The endowment effect describes circumstances of human behaviour in which an individual is more likely to retain and place a higher value on an object they own than they would place on that same object if they did not own it – much like the old proverb dictates, “a bird in the hand is worth two in the bush”.
This is typically illustrated in two ways. In a valuation paradigm, people’s maximum willingness to pay to acquire an object is typically lower than the least amount they are willing to accept to give up that same object when they own it – even, for example, when there is no cause for attachment (such as having emotional or symbolic significance). The endowment effect is also triggered when people who are randomly assigned to receive a good (‘owners’) evaluate it more positively than people who are randomly assigned to receive rights to do certain things with the good (‘controllers’).
The endowment effect is a gigantic paradox that the metaverse will need to confront. While NFTs are posed to solve the ownership problem of the virtual world, without some weigh in from legislators, NFTs may turn into nothing more than a collective illusion of ownership.
What is an NFT?
In short, an NFT, or ‘non-fungible token’, is a unit of information recorded on a blockchain about a good or service that is not interchangeable.
Non-fungible? Cryptocurrencies, such as Bitcoin, or indeed any other currency such as the U.S. dollar, are fungible. One Bitcoin has the same value as another Bitcoin, just as one dollar bill has the same value as another dollar bill – they can be traded or exchanged equally. Conversely, NFTs are non-fungible. NFTs represent a particular good or a particular service, and they uniquely relate to the information they represent – they cannot be traded or exchanged equally.
Blockchain? One thing cryptocurrencies and NFTs do have in common is that they rely on a blockchain to record transactions. A blockchain is a decentralized, distributed, digital ledger that comprises transaction data assembled into linked ‘blocks’. One transaction is recorded in a block, and the subsequent related transaction is recorded in another block that is linked to the first one, using cryptography. The benefit of a blockchain is that in theory it is immutable, meaning that it cannot be modified as any alteration to one block will alter all other blocks in the linked ‘chain’. The fact that transactions are blocked together in an irreversible chain, as well as the decentralized peer-to-peer network, builds a ledger of transactions that are reliable and trustworthy for users of this technology.
But what makes NFTs so special? NFTs introduce the concept of ‘tokenization’. This key feature is what makes the asset that the information relates to ‘tradable’ due to the transaction layer which is added to the information layer, creating a new market for the underlying asset.
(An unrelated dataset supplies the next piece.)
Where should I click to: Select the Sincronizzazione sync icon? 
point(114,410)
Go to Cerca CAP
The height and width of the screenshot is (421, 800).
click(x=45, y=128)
In essence, it means that previously non-liquid assets can be ‘quasi-liquid assets’.
Early use of NFTs: the example of the ‘art’ NFTs
While the scope of application for NFTs is significant and it is fair to assume that NFTs will, one way or another, play a much greater role in our lives than they do now, the hype and publicity surrounding NFTs have largely been focused on the use of NFTs to trade artworks. Indeed, the NFT craze began in March 2021 with the sale of a Beeple NFT by Christie’s for US$69 million. However, traditional auction houses have since turned to trading other assets – recently, Sotheby’s sold the internet’s original source code as an NFT for US$5.4 million.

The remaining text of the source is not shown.